The London Telegraph
Four Republican senators have indicated that they will vote against Paul Ryan’s controversial budget. One (Kentucky’s Rand Paul) thinks the budget is too cautious. Three (Maine’s Susan Collins and Olympia Snowe, Massachusetts’s Scott Brown) say it is too radical. Conservatives accuse the New England trio of being Republicans In Name Only, or RINOs for short.
Moderate “Republicans In Name Only” are a dying breed
Whatever their private philosophies may be, each is trying to stay electorally competitive in heavily Democratic states by hewing to the centre. But balancing the concerns of voters and the expectations of grassroots activists is becoming harder to do in the age of the Tea Party. Given the momentum enjoyed by the right, RINOs like these may be extinct within a generation.
Olympia Snowe will vote against the Ryan budget “because I have deep and abiding concerns about the approach on Medicare, which is essentially to privatize it.” It’s a principled position that will appeal to many seniors and poorer voters. But if a balanced budget is to be accomplished without tax rises, entitlements like Medicare have to be reformed. Snowe is not just being finickity; she is stonewalling the conservative agenda.
In the past, Snowe got away with being pro abortion rights and gay marriage, while opposing the Bush tax cuts and drilling for oil in Alaska. When she ran for re-election in 2006, the conservative movement was still bottoming-out post-Iraq; she faced no opposition in the primary and she cruised to victory with 74 per cent of the vote. But this time around she faces not one, but two opponents for the Republican nomination. The three-way race nicely illustrates the tensions within the contemporary GOP.
Candidate Scott D’Amboise is a 47-year-old health care technician and owner of a commercial cleaning business. He’s running on a platform of social and fiscal conservatism that smacks of the old-fashioned Christian Right. He has come off a little shrill, accusing Snowe’s husband of financial irregularities without a scrap of evidence. But he’s done a good job of snapping up Tea Party endorsements and establishing himself as a second-runner.
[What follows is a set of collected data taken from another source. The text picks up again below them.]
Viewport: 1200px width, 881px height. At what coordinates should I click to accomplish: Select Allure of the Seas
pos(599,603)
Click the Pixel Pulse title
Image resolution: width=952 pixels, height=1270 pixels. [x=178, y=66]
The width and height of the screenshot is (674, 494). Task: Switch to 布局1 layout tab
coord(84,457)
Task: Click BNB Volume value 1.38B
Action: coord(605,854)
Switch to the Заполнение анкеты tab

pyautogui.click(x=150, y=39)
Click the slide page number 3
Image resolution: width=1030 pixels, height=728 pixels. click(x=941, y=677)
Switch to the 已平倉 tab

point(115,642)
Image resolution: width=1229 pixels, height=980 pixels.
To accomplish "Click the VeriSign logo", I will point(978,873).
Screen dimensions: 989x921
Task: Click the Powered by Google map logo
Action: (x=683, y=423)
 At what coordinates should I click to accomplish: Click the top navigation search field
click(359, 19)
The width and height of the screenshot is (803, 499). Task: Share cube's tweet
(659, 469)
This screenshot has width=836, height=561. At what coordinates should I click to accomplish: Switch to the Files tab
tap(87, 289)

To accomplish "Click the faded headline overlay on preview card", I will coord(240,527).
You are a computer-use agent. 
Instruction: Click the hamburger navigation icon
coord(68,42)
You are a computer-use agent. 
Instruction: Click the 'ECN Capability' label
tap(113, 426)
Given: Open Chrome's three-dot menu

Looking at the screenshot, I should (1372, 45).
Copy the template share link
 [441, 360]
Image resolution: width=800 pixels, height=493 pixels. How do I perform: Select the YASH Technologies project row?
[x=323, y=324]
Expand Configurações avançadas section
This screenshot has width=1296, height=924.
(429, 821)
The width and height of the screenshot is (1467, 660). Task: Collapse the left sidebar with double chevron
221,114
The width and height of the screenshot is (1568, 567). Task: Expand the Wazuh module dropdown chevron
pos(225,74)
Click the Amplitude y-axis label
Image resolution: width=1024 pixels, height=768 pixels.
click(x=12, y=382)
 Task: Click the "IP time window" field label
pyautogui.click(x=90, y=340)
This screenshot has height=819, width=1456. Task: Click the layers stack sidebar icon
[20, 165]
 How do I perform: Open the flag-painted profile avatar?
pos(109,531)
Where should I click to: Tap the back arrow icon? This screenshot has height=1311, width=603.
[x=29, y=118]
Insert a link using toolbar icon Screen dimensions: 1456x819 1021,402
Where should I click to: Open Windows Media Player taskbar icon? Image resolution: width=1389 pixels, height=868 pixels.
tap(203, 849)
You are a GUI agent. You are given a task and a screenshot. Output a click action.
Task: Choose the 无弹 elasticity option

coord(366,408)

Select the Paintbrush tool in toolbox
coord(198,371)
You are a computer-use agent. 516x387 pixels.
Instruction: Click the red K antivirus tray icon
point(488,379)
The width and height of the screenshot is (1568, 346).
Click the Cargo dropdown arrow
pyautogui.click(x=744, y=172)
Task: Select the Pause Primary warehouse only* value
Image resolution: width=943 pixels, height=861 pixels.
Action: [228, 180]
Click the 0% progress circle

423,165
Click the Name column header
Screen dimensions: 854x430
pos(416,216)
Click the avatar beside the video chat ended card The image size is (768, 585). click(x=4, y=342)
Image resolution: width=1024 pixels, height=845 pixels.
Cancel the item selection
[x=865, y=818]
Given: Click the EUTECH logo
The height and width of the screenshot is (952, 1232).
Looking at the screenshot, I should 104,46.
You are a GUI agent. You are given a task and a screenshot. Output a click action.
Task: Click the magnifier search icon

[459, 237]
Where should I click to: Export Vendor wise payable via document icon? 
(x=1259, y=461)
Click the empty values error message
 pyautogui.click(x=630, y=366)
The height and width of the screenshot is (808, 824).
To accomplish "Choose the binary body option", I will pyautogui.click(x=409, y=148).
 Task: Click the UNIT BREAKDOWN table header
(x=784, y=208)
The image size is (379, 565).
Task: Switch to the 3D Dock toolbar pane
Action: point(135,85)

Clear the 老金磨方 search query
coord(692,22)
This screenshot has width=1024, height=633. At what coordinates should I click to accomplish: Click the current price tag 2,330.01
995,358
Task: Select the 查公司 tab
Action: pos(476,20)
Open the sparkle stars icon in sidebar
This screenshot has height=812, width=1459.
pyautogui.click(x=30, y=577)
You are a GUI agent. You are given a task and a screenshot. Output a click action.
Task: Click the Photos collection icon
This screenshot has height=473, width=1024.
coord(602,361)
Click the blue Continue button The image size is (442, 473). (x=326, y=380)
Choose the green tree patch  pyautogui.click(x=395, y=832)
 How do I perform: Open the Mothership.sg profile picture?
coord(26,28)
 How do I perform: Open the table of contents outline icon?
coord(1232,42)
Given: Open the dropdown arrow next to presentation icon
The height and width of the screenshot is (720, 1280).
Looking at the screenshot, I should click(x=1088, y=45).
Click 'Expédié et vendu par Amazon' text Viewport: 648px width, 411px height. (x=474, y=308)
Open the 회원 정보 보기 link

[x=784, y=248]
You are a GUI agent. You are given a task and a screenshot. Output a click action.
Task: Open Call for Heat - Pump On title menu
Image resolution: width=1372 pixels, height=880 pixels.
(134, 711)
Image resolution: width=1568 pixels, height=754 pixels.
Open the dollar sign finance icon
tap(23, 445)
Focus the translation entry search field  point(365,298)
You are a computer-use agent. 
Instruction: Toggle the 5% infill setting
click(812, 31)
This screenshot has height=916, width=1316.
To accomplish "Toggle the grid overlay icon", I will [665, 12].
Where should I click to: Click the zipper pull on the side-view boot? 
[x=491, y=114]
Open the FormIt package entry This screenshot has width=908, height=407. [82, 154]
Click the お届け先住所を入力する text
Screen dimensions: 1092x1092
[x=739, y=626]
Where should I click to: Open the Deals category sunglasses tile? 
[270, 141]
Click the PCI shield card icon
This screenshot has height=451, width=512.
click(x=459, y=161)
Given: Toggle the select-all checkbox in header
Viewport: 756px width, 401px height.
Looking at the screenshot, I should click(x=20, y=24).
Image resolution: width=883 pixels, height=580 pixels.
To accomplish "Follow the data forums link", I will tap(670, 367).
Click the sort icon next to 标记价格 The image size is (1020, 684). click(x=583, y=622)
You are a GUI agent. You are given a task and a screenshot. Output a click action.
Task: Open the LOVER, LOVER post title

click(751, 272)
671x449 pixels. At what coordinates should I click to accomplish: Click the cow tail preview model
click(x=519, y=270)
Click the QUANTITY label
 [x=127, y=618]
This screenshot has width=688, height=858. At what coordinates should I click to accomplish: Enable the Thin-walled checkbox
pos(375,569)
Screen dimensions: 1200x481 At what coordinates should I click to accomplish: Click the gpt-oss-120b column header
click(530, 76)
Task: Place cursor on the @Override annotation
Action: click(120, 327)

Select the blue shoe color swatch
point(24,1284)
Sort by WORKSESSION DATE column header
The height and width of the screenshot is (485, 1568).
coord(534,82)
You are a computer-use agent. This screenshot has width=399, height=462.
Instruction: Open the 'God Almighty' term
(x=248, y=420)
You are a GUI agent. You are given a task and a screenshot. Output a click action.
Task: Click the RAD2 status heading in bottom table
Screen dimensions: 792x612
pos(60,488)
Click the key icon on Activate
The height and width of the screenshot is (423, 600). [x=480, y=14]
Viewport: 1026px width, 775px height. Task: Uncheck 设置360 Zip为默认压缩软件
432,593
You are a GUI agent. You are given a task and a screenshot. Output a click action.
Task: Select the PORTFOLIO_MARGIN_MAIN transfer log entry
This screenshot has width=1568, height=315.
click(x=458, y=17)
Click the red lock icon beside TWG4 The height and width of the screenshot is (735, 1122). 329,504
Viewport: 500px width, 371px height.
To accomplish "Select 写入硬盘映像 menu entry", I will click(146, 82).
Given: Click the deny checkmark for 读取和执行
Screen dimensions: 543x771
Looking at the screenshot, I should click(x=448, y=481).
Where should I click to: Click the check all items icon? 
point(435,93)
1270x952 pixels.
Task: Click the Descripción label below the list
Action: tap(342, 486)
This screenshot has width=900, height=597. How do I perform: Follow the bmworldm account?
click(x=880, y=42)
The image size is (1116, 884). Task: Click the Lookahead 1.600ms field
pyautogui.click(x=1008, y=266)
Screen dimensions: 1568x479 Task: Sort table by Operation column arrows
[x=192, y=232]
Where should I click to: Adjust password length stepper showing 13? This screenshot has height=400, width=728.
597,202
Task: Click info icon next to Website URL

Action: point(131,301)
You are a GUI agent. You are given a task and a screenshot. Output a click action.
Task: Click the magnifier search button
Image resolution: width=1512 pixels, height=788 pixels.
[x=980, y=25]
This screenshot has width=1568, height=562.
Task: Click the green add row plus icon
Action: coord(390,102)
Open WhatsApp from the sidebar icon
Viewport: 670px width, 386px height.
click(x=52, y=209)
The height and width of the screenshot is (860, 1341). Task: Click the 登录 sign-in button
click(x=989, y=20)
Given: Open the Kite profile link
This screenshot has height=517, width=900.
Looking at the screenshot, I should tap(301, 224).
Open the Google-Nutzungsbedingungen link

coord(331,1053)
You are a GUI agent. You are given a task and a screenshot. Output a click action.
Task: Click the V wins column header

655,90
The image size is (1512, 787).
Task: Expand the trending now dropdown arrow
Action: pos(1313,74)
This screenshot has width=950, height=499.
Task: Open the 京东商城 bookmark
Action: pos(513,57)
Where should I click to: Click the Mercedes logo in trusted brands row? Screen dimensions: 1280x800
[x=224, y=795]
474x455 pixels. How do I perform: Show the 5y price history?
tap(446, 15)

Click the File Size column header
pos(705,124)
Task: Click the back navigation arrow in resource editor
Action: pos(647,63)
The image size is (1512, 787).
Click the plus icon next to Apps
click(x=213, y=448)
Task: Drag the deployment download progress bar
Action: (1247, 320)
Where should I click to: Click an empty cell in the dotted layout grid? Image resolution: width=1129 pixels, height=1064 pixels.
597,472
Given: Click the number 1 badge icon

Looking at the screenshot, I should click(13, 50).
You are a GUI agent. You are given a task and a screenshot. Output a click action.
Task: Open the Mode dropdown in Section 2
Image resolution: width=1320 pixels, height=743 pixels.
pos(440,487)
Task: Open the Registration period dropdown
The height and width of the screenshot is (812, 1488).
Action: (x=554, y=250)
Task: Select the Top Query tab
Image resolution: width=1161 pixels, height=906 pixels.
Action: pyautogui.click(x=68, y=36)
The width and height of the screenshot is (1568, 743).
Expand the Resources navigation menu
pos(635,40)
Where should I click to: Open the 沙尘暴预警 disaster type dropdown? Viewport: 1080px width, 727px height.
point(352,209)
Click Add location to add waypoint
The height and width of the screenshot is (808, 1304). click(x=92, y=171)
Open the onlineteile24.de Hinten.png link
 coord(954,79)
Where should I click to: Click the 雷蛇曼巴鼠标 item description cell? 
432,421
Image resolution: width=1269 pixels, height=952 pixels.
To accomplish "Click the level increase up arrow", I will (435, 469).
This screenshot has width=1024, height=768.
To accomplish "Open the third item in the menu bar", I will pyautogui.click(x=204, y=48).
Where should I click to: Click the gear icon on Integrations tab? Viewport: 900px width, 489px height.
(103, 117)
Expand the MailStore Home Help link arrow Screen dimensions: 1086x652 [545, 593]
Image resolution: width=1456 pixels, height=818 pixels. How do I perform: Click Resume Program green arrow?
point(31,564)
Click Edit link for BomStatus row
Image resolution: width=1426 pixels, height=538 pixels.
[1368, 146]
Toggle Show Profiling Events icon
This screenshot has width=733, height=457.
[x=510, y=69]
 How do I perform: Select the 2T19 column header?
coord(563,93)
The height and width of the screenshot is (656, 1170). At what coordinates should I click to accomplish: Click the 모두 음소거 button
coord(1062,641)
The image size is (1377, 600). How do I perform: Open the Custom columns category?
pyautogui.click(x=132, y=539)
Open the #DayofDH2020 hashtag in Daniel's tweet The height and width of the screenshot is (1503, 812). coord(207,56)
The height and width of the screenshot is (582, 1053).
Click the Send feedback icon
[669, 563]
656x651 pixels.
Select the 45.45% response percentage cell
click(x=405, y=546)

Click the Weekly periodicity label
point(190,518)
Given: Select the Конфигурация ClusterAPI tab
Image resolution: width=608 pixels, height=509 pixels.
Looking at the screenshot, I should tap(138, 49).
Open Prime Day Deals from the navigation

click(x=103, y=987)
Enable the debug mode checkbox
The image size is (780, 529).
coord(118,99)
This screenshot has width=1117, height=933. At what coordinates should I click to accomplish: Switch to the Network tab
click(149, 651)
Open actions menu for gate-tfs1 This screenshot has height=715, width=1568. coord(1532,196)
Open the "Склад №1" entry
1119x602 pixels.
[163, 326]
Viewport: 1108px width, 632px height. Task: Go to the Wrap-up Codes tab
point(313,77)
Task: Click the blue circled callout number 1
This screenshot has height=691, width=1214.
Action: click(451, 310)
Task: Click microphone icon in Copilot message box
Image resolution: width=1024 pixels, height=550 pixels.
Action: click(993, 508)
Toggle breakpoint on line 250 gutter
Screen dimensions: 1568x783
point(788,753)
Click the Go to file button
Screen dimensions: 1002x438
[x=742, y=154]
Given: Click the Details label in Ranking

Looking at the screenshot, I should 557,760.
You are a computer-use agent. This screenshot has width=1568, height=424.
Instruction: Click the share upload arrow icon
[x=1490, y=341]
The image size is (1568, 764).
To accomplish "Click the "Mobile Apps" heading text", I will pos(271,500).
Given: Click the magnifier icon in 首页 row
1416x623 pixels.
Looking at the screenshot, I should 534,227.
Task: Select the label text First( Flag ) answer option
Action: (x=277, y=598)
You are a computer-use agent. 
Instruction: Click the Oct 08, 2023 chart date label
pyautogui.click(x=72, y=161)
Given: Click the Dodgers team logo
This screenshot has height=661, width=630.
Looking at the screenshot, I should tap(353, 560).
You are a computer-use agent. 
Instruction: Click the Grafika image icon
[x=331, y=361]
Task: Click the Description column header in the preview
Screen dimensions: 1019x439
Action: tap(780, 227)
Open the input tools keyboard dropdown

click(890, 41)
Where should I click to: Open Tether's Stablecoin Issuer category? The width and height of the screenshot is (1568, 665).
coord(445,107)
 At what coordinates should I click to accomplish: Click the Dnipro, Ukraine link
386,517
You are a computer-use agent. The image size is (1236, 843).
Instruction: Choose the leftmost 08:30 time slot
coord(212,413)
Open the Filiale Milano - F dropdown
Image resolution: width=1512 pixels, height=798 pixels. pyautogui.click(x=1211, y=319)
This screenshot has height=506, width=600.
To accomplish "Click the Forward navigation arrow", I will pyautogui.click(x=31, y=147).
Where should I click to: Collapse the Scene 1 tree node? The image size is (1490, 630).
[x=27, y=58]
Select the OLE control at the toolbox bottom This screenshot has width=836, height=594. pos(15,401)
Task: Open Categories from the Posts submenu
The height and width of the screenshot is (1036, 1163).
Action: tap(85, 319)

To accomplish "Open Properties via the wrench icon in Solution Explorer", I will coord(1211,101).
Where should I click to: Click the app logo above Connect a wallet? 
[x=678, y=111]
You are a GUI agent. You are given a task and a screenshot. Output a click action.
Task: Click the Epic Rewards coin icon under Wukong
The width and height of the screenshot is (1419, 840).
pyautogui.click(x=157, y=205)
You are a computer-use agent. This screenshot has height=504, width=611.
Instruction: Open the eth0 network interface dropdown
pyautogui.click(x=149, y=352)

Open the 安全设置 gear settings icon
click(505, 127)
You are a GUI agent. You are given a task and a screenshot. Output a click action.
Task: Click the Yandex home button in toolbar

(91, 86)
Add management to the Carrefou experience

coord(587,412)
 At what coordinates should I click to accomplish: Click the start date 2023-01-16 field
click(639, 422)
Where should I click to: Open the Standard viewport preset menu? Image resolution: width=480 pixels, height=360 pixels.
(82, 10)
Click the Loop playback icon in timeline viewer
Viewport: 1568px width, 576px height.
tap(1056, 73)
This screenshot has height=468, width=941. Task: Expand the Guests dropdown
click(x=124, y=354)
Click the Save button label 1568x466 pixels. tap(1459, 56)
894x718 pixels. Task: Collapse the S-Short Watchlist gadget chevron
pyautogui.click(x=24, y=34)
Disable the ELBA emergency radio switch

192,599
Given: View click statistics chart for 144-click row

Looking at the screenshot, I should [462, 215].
Candidate Andrew Ian Dodge reflects the culturally diversity of the Tea Party and is worth a closer look. The 43-year-old sustains himself by writing science-fiction and has little time for the religious crowd. If D’Amboise looks like a former boxer dressed-up smart for a court appearance, Dodge is an elegant goth. He has the benefit of something much lacking in conservative politics: good humour. D’Amboise is the traditionalist and Dodge is the libertarian; and neither likes the each other very much. According to Dodge, it is a contest between “the barmy hate everyone/everything, birther/truther/deather/Ron Paul-loving, isolationist paleo-conservative” on the one hand, and the “live and let live and leave me alone coalition of educated worldly types” on the other.
As of yet, neither brand of conservatism poses a serious threat to Snowe. According to a recent poll, she leads D’Amboise and Dodge by 49.5-8-4.2 per cent respectively. But the challengers can still do long-term harm to the Senator. The heat and money they are generating distracts from her, while her efforts to swat them away distorts her image. Recently, Snowe has edged to the right by voting against the regulation of greenhouse gases and funding for Planned Parenthood. That’s a smart move to deflect conservative challengers in the primary, but a bad way to maintain faith with Democrats and independents in the general election. If Olympia Snowe emerges as a watered-down Tea Party Republican nominee, then Maine voters may prefer a more definitively liberal candidate in 2012. Senator Lincoln Chafee of Rhode Island faced a similar fate in 2006, when he fought off a robust conservative in the Republican primary but lost out to a stronger Democrat in the general.
Collins, Snowe and Brown are the last of a breed of moderate Republican that just doesn’t suit the mood of the contemporary right. The question is whether there is any place for them left in American politics – if they can sustain a principled position of equivocation while fending-off an energised and empowered base.